EMBODIMENTS OF THE PRESENT INVENTION

At last, by using the electrical jack connector that provided by the present invention, the assembled product could be pressed into another component or sleeved into the other holes, meanwhile the conductive outer sleeve, the conductive inner sleeve and the through-holes in them could be of various shape, and the axial lengths of the conductive outer sleeve and the conductive inner sleeve could be different.

Although preferred embodiments of the present invention have been described, those of skill in the art will appreciate that variations and modifications may be made without departing from the spirit and scope thereof as defined by the appended claims.

THE INDUSTRY APPLICATION

The electrical jack connector of the present invention could be applied in the industry of new energy (solar energy, wind energy, electric vehicle and so on) and provides a solution for advanced and low energy consumption of contacting component. The fabricating method thereof provides a foundation for mass production of the electrical jack connector.

Claims

1. A method for fabricating an electrical jack connector comprising the following steps:

preparing a conductive inner sleeve, a conductive outer sleeve, an auxiliary outer sleeve and a resilient conductive leaf spring roll;

sleeving the resilient conductive leaf spring roll into the conductive inner sleeve;

expanding and deforming one protruding terminal of the roll beyond the conductive inner sleeve, and sleeving the terminal into the auxiliary sleeve by means of interference fit and then pressing the auxiliary sleeve onto the conductive inner sleeve;

expanding and deforming the other protruding terminal of the resilient conductive leaf spring roll beyond the conductive inner sleeve, and sleeving the other terminal into the conductive outer sleeve by means of interference fit, and then pressing the conductive outer sleeve onto the other protruding terminal, wherein pressing the conductive outer sleeve further comprises twisting the conductive outer sleeve to distort each leaf spring in the resilient conductive leaf spring roll;

and extruding the auxiliary sleeve out.

2. A method for manufacturing an electrical jack connector as claimed in claim 1, wherein forming said conductive resilient leaf spring roll comprises rolling up the stamping-formed grid leaf spring.

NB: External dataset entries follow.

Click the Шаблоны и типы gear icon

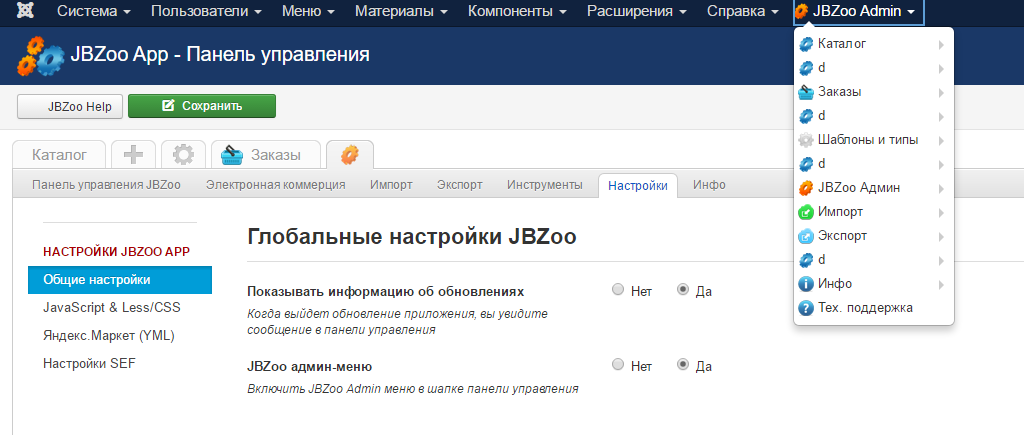pos(806,140)
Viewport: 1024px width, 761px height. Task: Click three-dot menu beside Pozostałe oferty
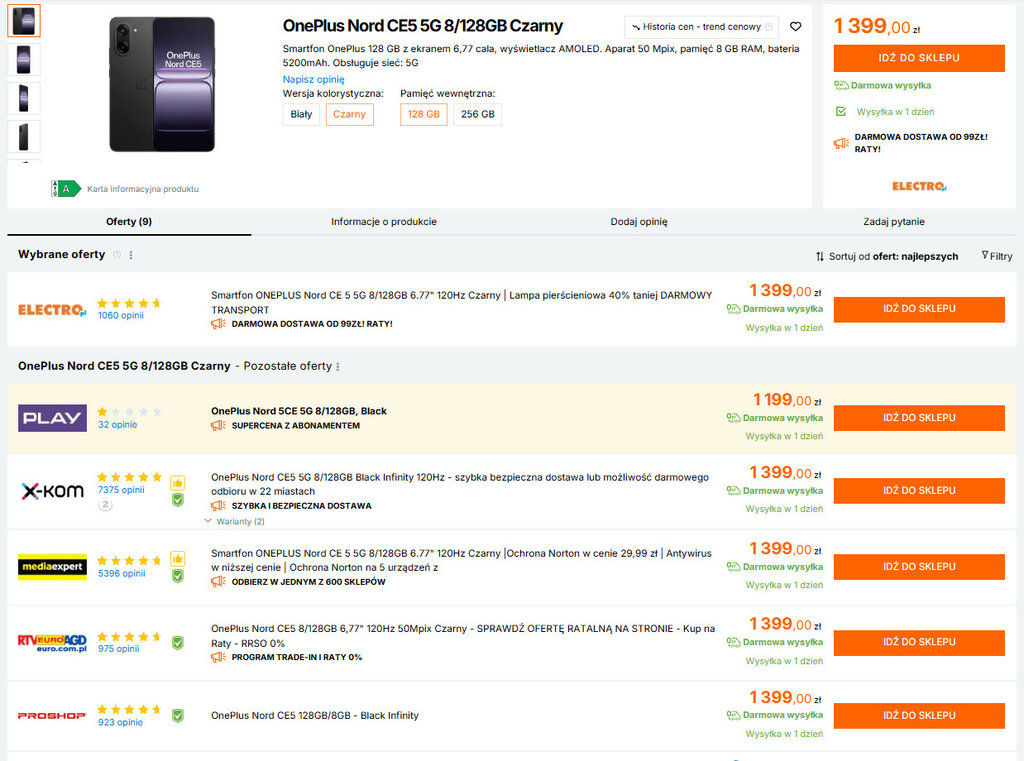pyautogui.click(x=339, y=367)
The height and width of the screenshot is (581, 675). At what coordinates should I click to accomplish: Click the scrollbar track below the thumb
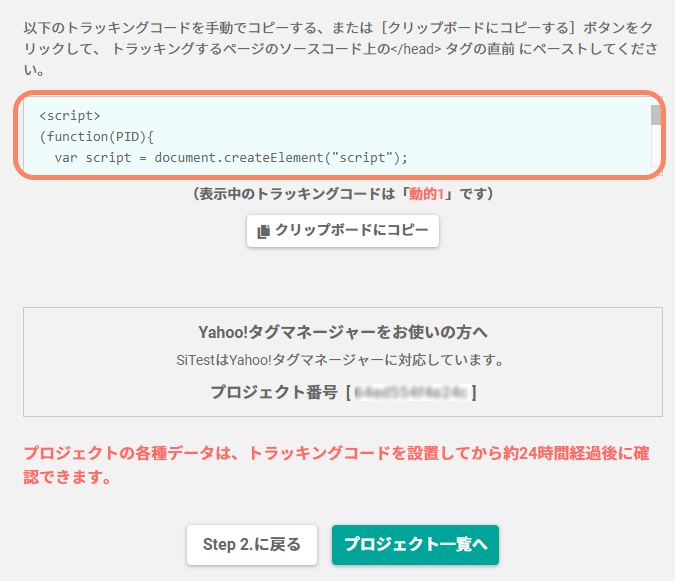656,146
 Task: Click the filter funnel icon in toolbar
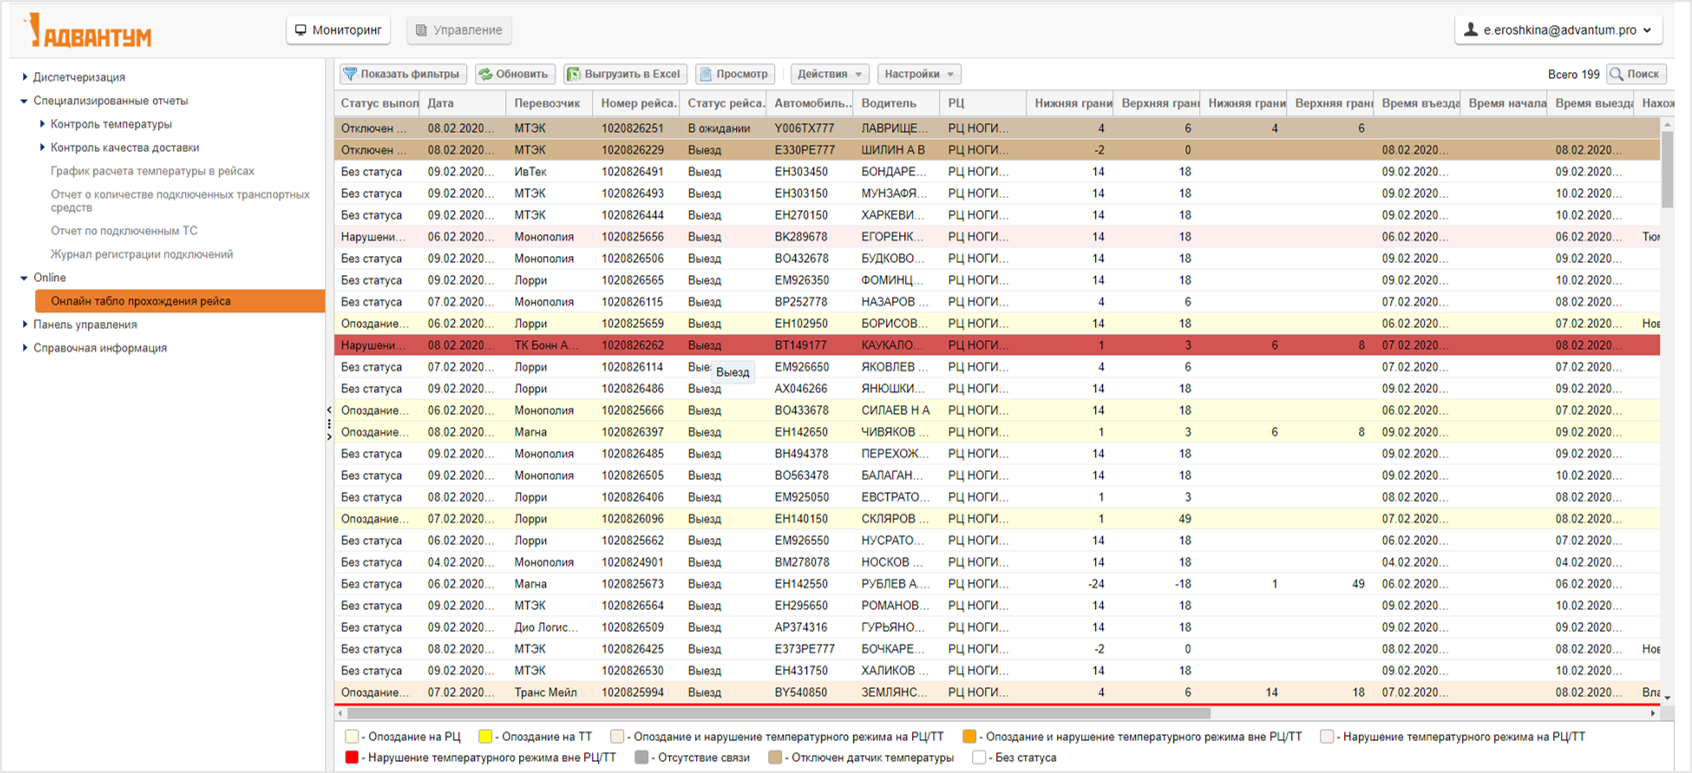pyautogui.click(x=350, y=74)
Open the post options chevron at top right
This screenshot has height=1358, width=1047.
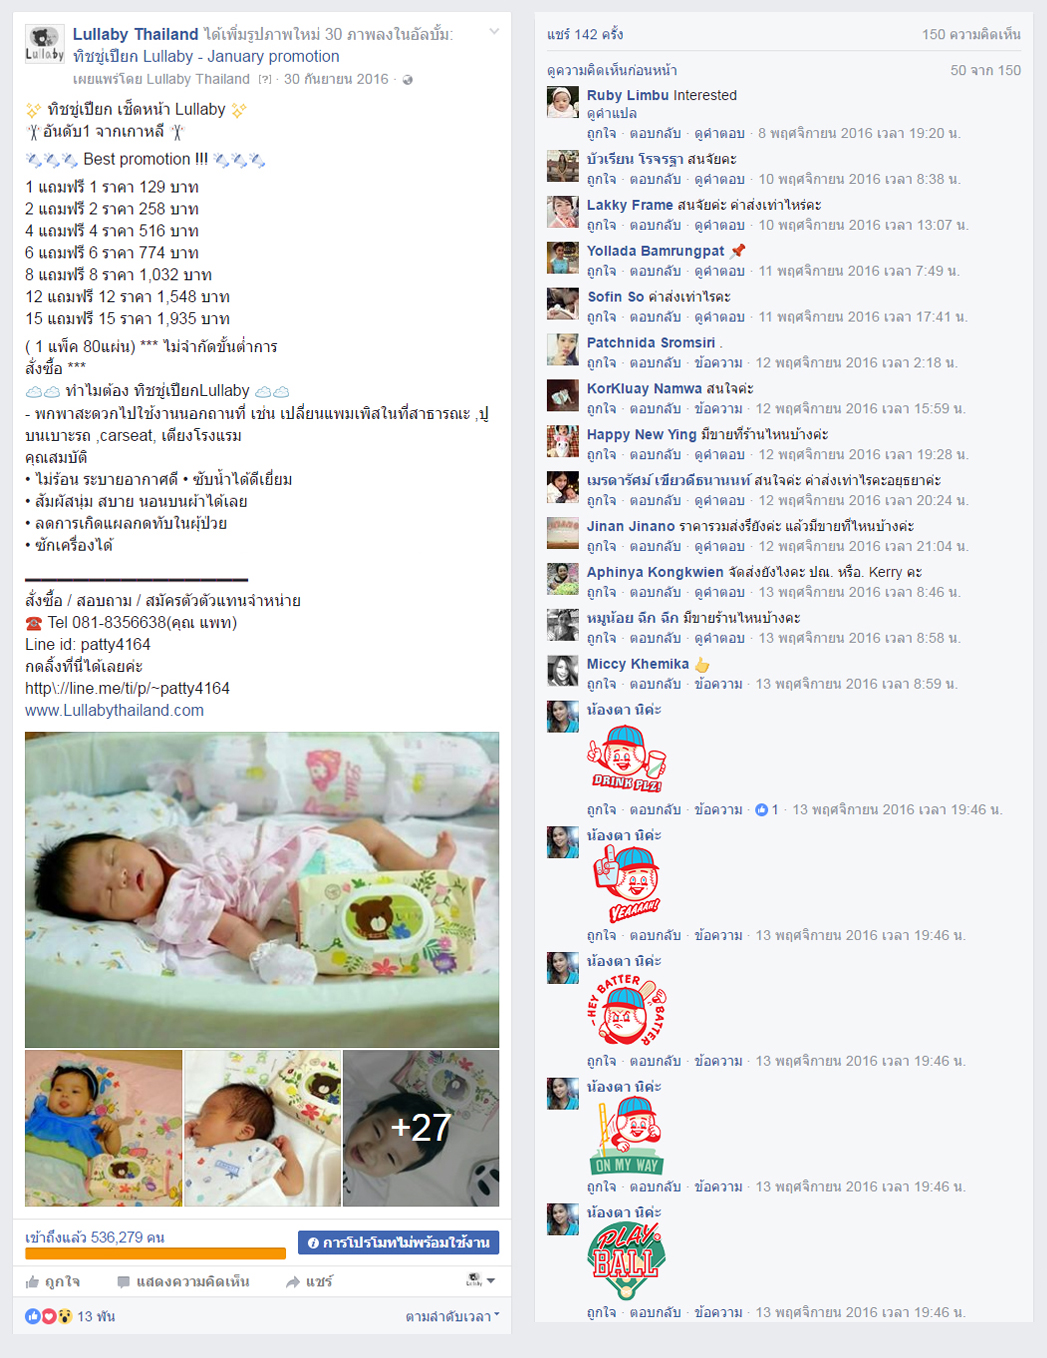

3. A method for manufacturing an electrical jack connector as claimed in claim 1, wherein the auxiliary outer sleeve and the conductive outer sleeve have an inner lead angle to facilitate to press the conductive outer sleeve and the deformed protruding terminals of the resilient conductive leaf spring roll; the through-hole of the auxiliary outer sleeve and/or the a side of the part of the resilient conductive leaf spring roll corresponding to the auxiliary outer sleeve which contacting tightly to the through-hole of the auxiliary outer sleeve is coated with a layer of oil.

4. An electrical jack connector formed according to the method of claim 1.